Work to complete
Scan the data below for the string "самоуправления". Show every line where it turns up.

(Data to use begins)

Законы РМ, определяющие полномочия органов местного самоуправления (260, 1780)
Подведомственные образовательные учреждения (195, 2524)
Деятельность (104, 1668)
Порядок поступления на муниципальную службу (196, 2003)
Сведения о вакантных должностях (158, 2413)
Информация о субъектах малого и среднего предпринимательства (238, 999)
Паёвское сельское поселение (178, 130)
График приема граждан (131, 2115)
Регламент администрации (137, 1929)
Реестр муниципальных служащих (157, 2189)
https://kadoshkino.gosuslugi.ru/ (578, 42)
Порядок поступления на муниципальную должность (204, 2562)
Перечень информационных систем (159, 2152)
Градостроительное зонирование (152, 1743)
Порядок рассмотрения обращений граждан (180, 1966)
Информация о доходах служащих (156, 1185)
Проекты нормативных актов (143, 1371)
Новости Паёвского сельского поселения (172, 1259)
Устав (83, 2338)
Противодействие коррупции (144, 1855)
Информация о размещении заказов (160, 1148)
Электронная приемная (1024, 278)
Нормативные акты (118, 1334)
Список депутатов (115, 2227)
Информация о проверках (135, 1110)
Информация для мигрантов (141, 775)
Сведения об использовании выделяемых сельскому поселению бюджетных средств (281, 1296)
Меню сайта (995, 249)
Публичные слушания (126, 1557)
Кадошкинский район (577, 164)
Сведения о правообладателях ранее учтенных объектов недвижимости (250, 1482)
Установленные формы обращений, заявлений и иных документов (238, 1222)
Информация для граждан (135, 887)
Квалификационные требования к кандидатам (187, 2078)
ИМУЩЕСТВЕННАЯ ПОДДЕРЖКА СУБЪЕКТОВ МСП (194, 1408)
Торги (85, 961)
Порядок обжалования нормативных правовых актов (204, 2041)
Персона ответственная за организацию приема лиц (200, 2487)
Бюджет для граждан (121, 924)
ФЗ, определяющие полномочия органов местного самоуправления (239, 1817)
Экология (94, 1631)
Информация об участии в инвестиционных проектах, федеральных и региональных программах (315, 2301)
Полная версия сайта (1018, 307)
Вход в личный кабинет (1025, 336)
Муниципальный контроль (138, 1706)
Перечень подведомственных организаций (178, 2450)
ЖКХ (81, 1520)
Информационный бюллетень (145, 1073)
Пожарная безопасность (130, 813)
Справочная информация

(Data to use ends)

Output for this task
Законы РМ, определяющие полномочия органов местного самоуправления (260, 1780)
ФЗ, определяющие полномочия органов местного самоуправления (239, 1817)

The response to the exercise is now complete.